:: Provided entries

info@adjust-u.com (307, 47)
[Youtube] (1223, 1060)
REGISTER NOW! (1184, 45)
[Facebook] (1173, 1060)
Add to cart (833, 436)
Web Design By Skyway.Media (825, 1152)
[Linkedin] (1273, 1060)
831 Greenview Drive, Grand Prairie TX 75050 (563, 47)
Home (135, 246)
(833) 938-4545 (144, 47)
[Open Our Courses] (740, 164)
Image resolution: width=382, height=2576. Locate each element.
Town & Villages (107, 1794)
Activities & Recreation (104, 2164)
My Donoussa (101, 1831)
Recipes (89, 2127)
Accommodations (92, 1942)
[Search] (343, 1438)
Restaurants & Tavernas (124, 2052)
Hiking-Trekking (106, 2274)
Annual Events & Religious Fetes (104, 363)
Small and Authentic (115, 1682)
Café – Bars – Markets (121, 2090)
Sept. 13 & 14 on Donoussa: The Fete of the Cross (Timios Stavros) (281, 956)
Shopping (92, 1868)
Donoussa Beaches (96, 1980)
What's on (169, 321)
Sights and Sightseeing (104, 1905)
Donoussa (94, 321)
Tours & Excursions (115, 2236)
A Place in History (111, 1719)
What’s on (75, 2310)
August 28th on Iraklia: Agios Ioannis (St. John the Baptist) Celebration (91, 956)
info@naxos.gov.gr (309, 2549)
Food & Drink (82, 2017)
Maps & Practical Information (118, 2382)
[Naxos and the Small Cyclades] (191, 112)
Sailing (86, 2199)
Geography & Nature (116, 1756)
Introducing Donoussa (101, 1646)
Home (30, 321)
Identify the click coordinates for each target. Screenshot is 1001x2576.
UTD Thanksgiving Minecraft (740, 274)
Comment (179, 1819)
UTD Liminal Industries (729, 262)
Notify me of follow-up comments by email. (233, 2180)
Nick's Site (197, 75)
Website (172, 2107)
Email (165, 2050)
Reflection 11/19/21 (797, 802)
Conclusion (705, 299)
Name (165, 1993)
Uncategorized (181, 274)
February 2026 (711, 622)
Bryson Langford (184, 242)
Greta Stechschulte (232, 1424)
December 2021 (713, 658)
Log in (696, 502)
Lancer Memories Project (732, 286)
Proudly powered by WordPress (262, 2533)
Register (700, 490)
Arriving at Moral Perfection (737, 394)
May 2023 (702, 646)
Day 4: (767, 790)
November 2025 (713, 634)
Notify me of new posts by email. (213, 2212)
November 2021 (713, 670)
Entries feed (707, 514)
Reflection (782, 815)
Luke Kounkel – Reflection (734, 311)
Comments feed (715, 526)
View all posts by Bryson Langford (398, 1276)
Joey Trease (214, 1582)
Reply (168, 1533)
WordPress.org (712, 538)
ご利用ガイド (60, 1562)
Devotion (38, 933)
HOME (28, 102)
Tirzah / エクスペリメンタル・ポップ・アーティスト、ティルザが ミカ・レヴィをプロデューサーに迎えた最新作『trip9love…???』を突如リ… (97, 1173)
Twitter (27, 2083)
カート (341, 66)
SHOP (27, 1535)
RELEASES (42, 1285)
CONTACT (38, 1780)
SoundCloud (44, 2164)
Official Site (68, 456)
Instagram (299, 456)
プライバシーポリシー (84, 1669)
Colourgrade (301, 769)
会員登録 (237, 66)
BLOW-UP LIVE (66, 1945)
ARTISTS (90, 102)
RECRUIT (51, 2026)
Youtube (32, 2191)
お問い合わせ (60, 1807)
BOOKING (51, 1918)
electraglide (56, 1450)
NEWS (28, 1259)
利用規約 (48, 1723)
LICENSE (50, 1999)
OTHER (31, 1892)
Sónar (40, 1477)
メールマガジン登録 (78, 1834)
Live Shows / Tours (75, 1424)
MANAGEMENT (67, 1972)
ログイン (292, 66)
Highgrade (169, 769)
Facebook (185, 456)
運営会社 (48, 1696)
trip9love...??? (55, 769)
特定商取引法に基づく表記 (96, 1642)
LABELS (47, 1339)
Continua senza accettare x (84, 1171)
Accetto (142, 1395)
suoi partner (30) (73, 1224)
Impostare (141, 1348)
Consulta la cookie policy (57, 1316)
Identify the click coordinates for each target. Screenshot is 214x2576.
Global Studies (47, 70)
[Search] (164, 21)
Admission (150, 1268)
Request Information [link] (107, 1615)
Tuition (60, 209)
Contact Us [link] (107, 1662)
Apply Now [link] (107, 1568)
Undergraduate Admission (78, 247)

::::

### Action item
Return all of the material precisely as written.

### The answer
info@adjust-u.com (307, 47)
[Youtube] (1223, 1060)
REGISTER NOW! (1184, 45)
[Facebook] (1173, 1060)
Add to cart (833, 436)
Web Design By Skyway.Media (825, 1152)
[Linkedin] (1273, 1060)
831 Greenview Drive, Grand Prairie TX 75050 (563, 47)
Home (135, 246)
(833) 938-4545 (144, 47)
[Open Our Courses] (740, 164)
Image resolution: width=382, height=2576. Locate each element.
Town & Villages (107, 1794)
Activities & Recreation (104, 2164)
My Donoussa (101, 1831)
Recipes (89, 2127)
Accommodations (92, 1942)
[Search] (343, 1438)
Restaurants & Tavernas (124, 2052)
Hiking-Trekking (106, 2274)
Annual Events & Religious Fetes (104, 363)
Small and Authentic (115, 1682)
Café – Bars – Markets (121, 2090)
Sept. 13 & 14 on Donoussa: The Fete of the Cross (Timios Stavros) (281, 956)
Shopping (92, 1868)
Donoussa Beaches (96, 1980)
What's on (169, 321)
Sights and Sightseeing (104, 1905)
Donoussa (94, 321)
Tours & Excursions (115, 2236)
A Place in History (111, 1719)
What’s on (75, 2310)
August 28th on Iraklia: Agios Ioannis (St. John the Baptist) Celebration (91, 956)
info@naxos.gov.gr (309, 2549)
Food & Drink (82, 2017)
Maps & Practical Information (118, 2382)
[Naxos and the Small Cyclades] (191, 112)
Sailing (86, 2199)
Geography & Nature (116, 1756)
Introducing Donoussa (101, 1646)
Home (30, 321)
Identify the click coordinates for each target. Screenshot is 1001x2576.
UTD Thanksgiving Minecraft (740, 274)
Comment (179, 1819)
UTD Liminal Industries (729, 262)
Notify me of follow-up comments by email. (233, 2180)
Nick's Site (197, 75)
Website (172, 2107)
Email (165, 2050)
Reflection 11/19/21 (797, 802)
Conclusion (705, 299)
Name (165, 1993)
Uncategorized (181, 274)
February 2026 (711, 622)
Bryson Langford (184, 242)
Greta Stechschulte (232, 1424)
December 2021 (713, 658)
Log in (696, 502)
Lancer Memories Project (732, 286)
Proudly powered by WordPress (262, 2533)
Register (700, 490)
Arriving at Moral Perfection (737, 394)
May 2023 (702, 646)
Day 4: (767, 790)
November 2025 (713, 634)
Notify me of new posts by email. (213, 2212)
November 2021 (713, 670)
Entries feed (707, 514)
Reflection (782, 815)
Luke Kounkel – Reflection (734, 311)
Comments feed (715, 526)
View all posts by Bryson Langford (398, 1276)
Joey Trease (214, 1582)
Reply (168, 1533)
WordPress.org (712, 538)
ご利用ガイド (60, 1562)
Devotion (38, 933)
HOME (28, 102)
Tirzah / エクスペリメンタル・ポップ・アーティスト、ティルザが ミカ・レヴィをプロデューサーに迎えた最新作『trip9love…???』を突如リ… (97, 1173)
Twitter (27, 2083)
カート (341, 66)
SHOP (27, 1535)
RELEASES (42, 1285)
CONTACT (38, 1780)
SoundCloud (44, 2164)
Official Site (68, 456)
Instagram (299, 456)
プライバシーポリシー (84, 1669)
Colourgrade (301, 769)
会員登録 (237, 66)
BLOW-UP LIVE (66, 1945)
ARTISTS (90, 102)
RECRUIT (51, 2026)
Youtube (32, 2191)
お問い合わせ (60, 1807)
BOOKING (51, 1918)
electraglide (56, 1450)
NEWS (28, 1259)
利用規約 (48, 1723)
LICENSE (50, 1999)
OTHER (31, 1892)
Sónar (40, 1477)
メールマガジン登録 (78, 1834)
Live Shows / Tours (75, 1424)
MANAGEMENT (67, 1972)
ログイン (292, 66)
Highgrade (169, 769)
Facebook (185, 456)
運営会社 (48, 1696)
trip9love...??? (55, 769)
特定商取引法に基づく表記 (96, 1642)
LABELS (47, 1339)
Continua senza accettare x (84, 1171)
Accetto (142, 1395)
suoi partner (30) (73, 1224)
Impostare (141, 1348)
Consulta la cookie policy (57, 1316)
Identify the click coordinates for each target. Screenshot is 214x2576.
Global Studies (47, 70)
[Search] (164, 21)
Admission (150, 1268)
Request Information [link] (107, 1615)
Tuition (60, 209)
Contact Us [link] (107, 1662)
Apply Now [link] (107, 1568)
Undergraduate Admission (78, 247)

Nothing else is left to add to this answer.